Rapid and unbiased extraction of chromatin associated RNAs from purified native chromatin

An ultra fast and unbiased method that uses salicylic acid coated magnetic nanoparticles (SAMNPs) and magnetophoretic chromatography is developed to extract chromatin associated RNAs (CARs). The SAMNPs were first used for enriching cells from the cell culture media and further used for capturing chromatin after cells were lysed. The formed SAMNPs-chromatin complexes were transferred to a viscous polyethylene glycol (PEG) solution stored in a 200-μl pipette tip. Due to the difference in viscosities, a bi-layer liquid was formed inside the pipette tip. The SAMNPs-chromatin complexes were separated from the free SAMNPs and free RNA-SAMNPs complexes by applying an external magnetic field. The CARs were further extracted from the SAMNP-chromatin complexes directly. The extracted CARs were reverse transcribed as cDNA and further characterized by real-time qPCR. The total assay time taken for cell separation, chromatin purification and chromatin associated RNAs extraction can be accomplished in less than 2h.

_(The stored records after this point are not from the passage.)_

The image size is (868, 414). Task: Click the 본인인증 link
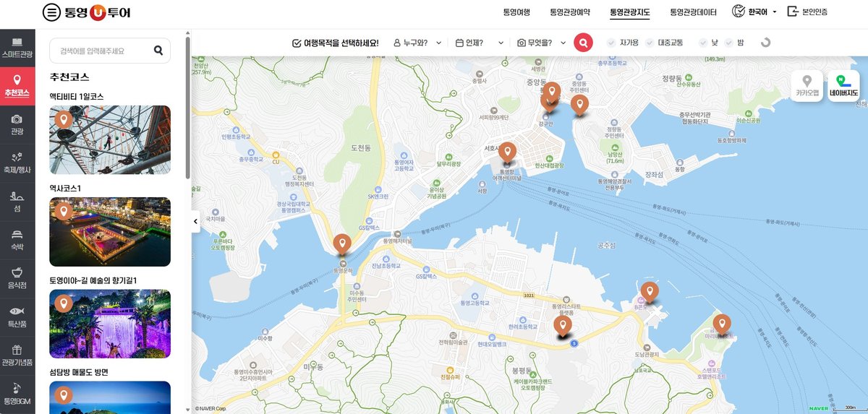click(x=807, y=12)
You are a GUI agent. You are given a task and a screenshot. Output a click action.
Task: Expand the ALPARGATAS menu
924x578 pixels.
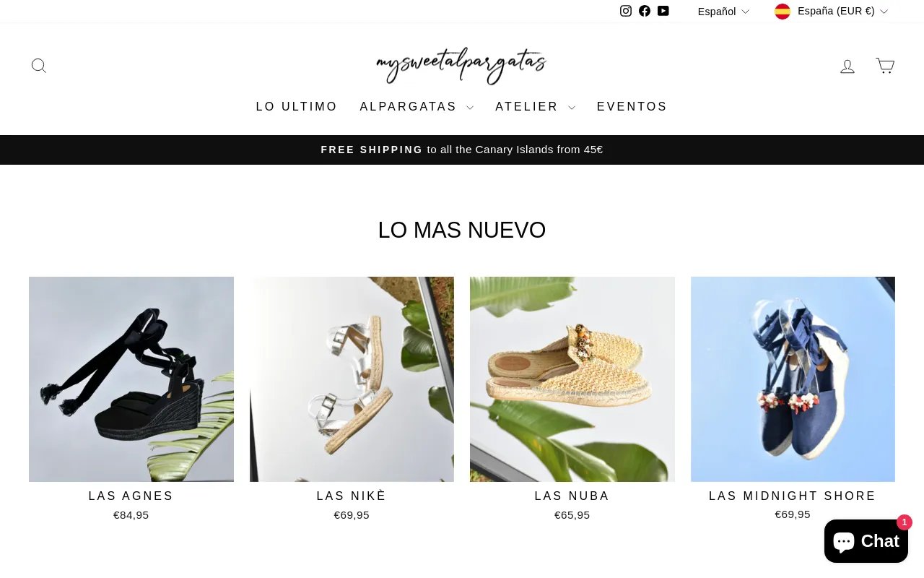tap(417, 107)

Single-Cell Quantification of Cytosine Modifications by Hyperspectral Dark-Field Imaging

Epigenetic modifications on DNA, especially on cytosine, play a critical role in regulating gene expression and genome stability. It is known that the levels of different cytosine derivatives are highly dynamic and are regulated by a variety of factors that act on the chromatin. Here we report an optical methodology based on hyperspectral dark-field imaging (HSDFI) using plasmonic nanoprobes to quantify the recently identified cytosine modifications on DNA in single cells. Gold (Au) and silver (Ag) nanoparticles (NPs) functionalized with specific antibodies were used as contrast-generating agents due to their strong local surface plasmon resonance (LSPR) properties. With this powerful platform we have revealed the spatial distribution and quantity of 5-carboxylcytosine (5caC) at the different stages in cell cycle and demonstrated that 5caC was a stably inherited epigenetic mark. We have also shown that the regional density of 5caC on a single chromosome can be mapped due to the spectral sensitivity of the nanoprobes in relation to the interparticle distance. Notably, HSDFI enables an efficient removal of the scattering noises from nonspecifically aggregated nanoprobes, to improve accuracy in the quantification of different cytosine modifications in single cells. Further, by separating the LSPR fingerprints of AuNPs and AgNPs, multiplex detection of two cytosine modifications was also performed. Our results demonstrate HSDFI as a versatile platform for spatial and spectroscopic characterization of plasmonic nanoprobe-labeled nuclear targets at the single-cell level for quantitative epigenetic screening.